Your heart races. You see something lurking in the shadows. Beads of sweat form on your chest, and adrenaline courses through your veins.
Ghost stories can be so scary they feel real.
But unlike job interviews and exams, they’re inconsequential. They’re a bit of fun. And you can get back to feeling normal after a big hug.
We love ghost stories and one of the most interesting tales from Britain is about the Beast of Bodmin Moor.
But the thing is, this scary tale isn’t like the others you’ve heard; because the monster may still be out there.
Here’s everything we know about this famous beast.
So, what is the Beast of Bodmin Moor?
Is it a witch that can suck your blood? Is it a flying wolf that’s as big as a cow? Is it a shape-shifting dragon?
No, it’s simply a large black cat. Most people who have ‘seen’ it say it’s like a puma while others have said it’s the size of an alsatian. And unlike many mythical creatures and cryptozoological stories, there’s substantial evidence this beast may exist.
But hold on, don’t get too scared and start searching Britain for large carnivorous cats, because you should also know there’s not enough evidence to prove it does exist either.
It definitely shouldn’t exist at all, because the UK isn’t home to large predators. In fact, the deadliest animal you’d find there is a wasp. And they’re not even that big and scary, it’s just that a few people are allergic to them.
But Britain wasn’t always like this; they had lions, monkeys, panthers, and more interesting animals thousands of years ago.
So where could have Bodmin Moor’s big cat come from? Did it survive the ice age underground in a dark cave somewhere? Did it travel on a raft of coconuts from the Americas? Both these options are unlikely.
You see, the sightings of this cat-like beast didn’t start until relatively recently. Big black dogs were more often reported in the ancient times.
The first documented sighting of a big cat in Britain was by a celebrated writer named William Cobbett - he spotted a big cat as a child in 1820.
Big cat sightings only became common in the 1970s. Can you guess why?
Well, it’s because a law came into place. But we’ll tell you more about that later. Let’s first look at the sightings.
Between 1983 and 1996 the beast was reported around 60 times; and from 2000 to 2011, there were almost 200. That’s a lot considering this isn’t a hugely populated area.
None of these reports produced clear evidence: they mainly consisted of blurry photos, shaky videos, and old imported leopard skulls. But locals believed in the beast. They even said they’d be extra careful whenever the birds and rabbits weren’t out and about.
It wasn’t just sightings that encouraged their belief in the big cat. Farmers’ livestock had been attacked and animal carcasses turned up looking like they’d been killed by something with large claws.
In 1995, the evidence piled up and the government sent in researchers to find the cat.

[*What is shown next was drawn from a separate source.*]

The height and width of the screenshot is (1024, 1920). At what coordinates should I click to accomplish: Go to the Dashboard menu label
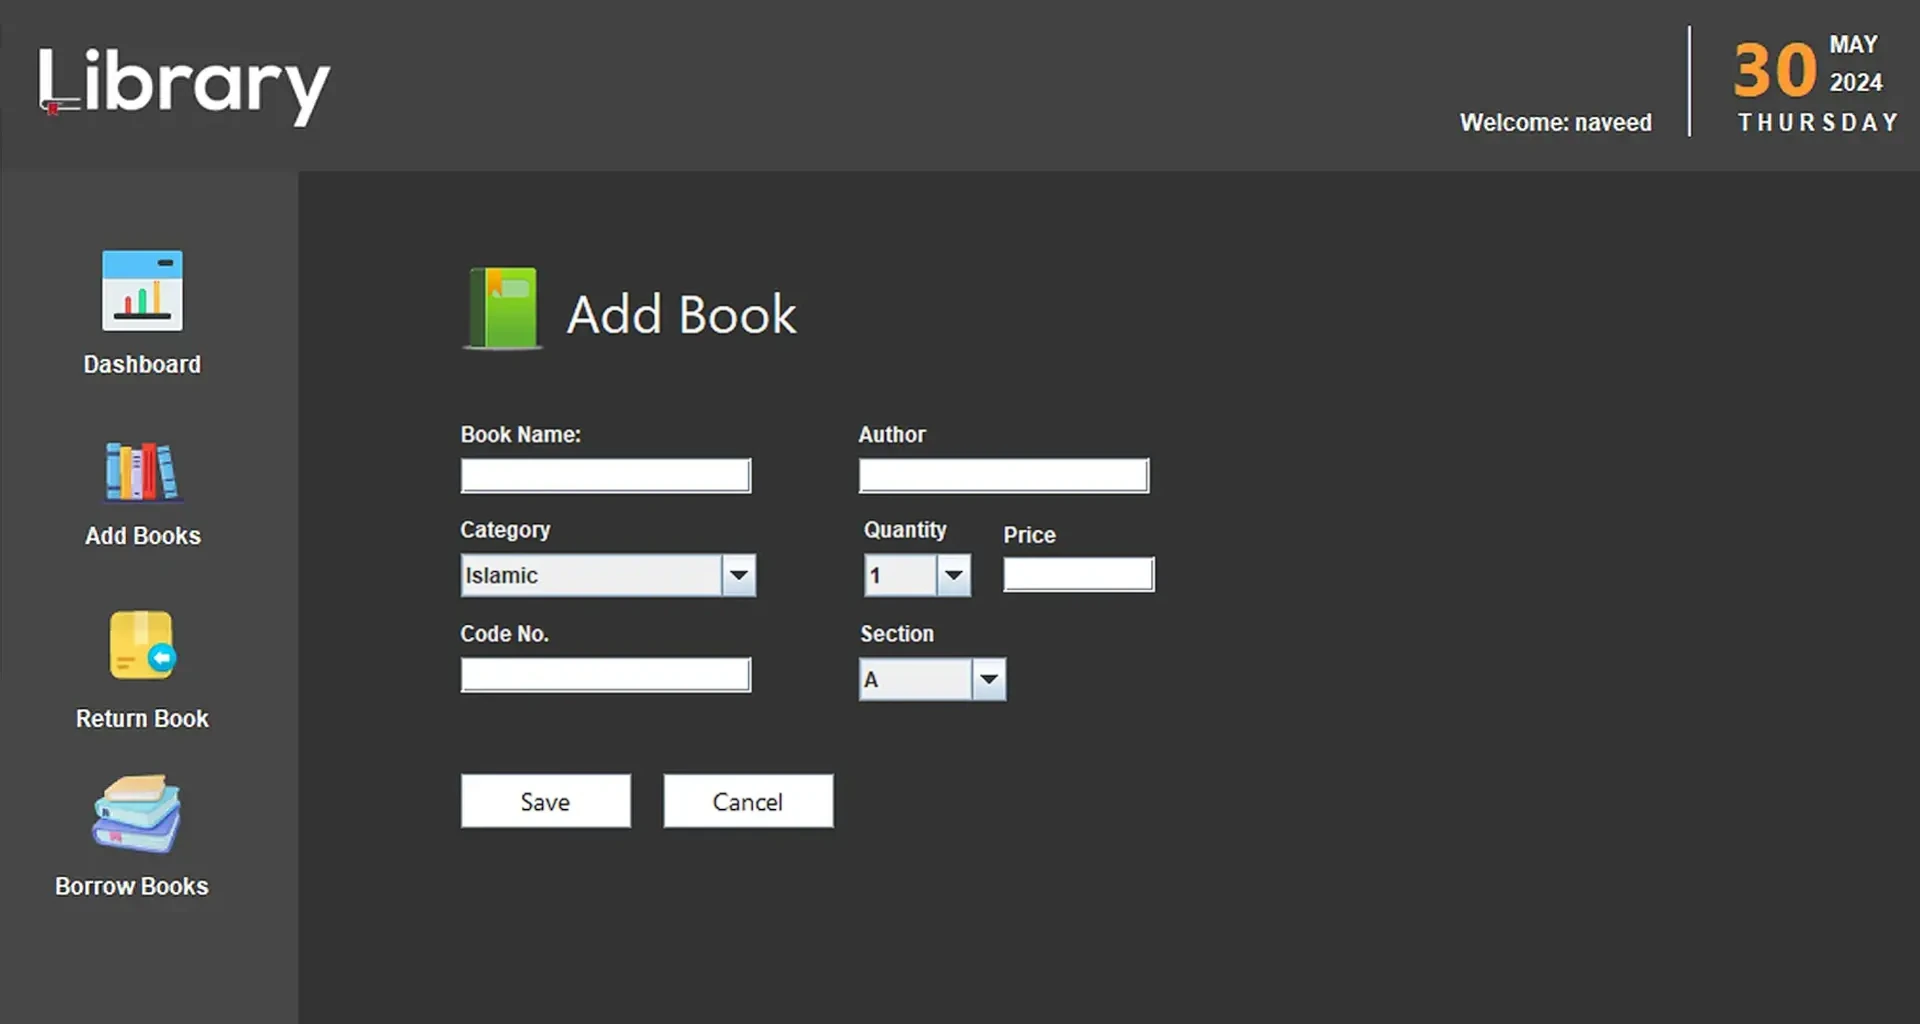pyautogui.click(x=142, y=364)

Unfortunately, they were unsuccessful.
A similar thing happened up the road in Exmoor. The farmers’ livestock was being slaughtered, so the government sent the army there to track whatever was causing the problem.
But they failed as well.
So, is it a phantom cat? A murderous black beast that’s untraceable?
Let’s find out.
As we mentioned earlier, a law came into place in the 1970s. It was the ‘Dangerous and Wild Animals Act’. This law created strict welfare rules and made it nearly impossible for folks to keep exotic animals as pets.
But people already had exotic pets. So, rather than pay all the bills associated with this new legislation, pet owners let their animals free into the wild. A lot of these would have been big cats.
Curious creatures were spotted throughout the country at this time. Many of these animals were hunted down and caught, but just as many were never found and may have enjoyed the flesh of the farmers’ livestock.
When it comes to our beast, there are two people who have admitted they released big cats in the area where the sightings are reported
Mary Chipperfield claimed she let loose three puma’s into the wild when her zoo closed in 1978; this included a breeding pair. Another zookeeper, Benjamin Mee, admitted he released a pack of pumas from Dartmoor Zoo in the 1980s. He claims these animals could have survived two generations until the cold winter of 2010.
So, there you have it. There could-maybe-possibly be a wild cat in this area. What’s more is that there’s a good chance that these scary beasts did roam Britain for a while and eat a couple of sheep.
Although the real reason for most of the sightings is probably because of the power of suggestion.
Unsurprisingly, it’s been spotted on Bodmin Moor in England.
This is one of North East Cornwall’s most famous areas. It’s a designated Area of Natural Beauty (AONB), an Important Bird Area (IBA), and a Site of Special Scientific Interest (SSSI).
The area has been associated with many legends throughout the years. They say King Arthur received Excalibur from the Lady in the Lake around here, there’s a stone circle that’s allegedly made of petrified men, and a haunted pub that featured in Daphne du Maurier’s book, Jamaica Inn.
Just don’t get too scared and read too many ghost stories before your bedtime.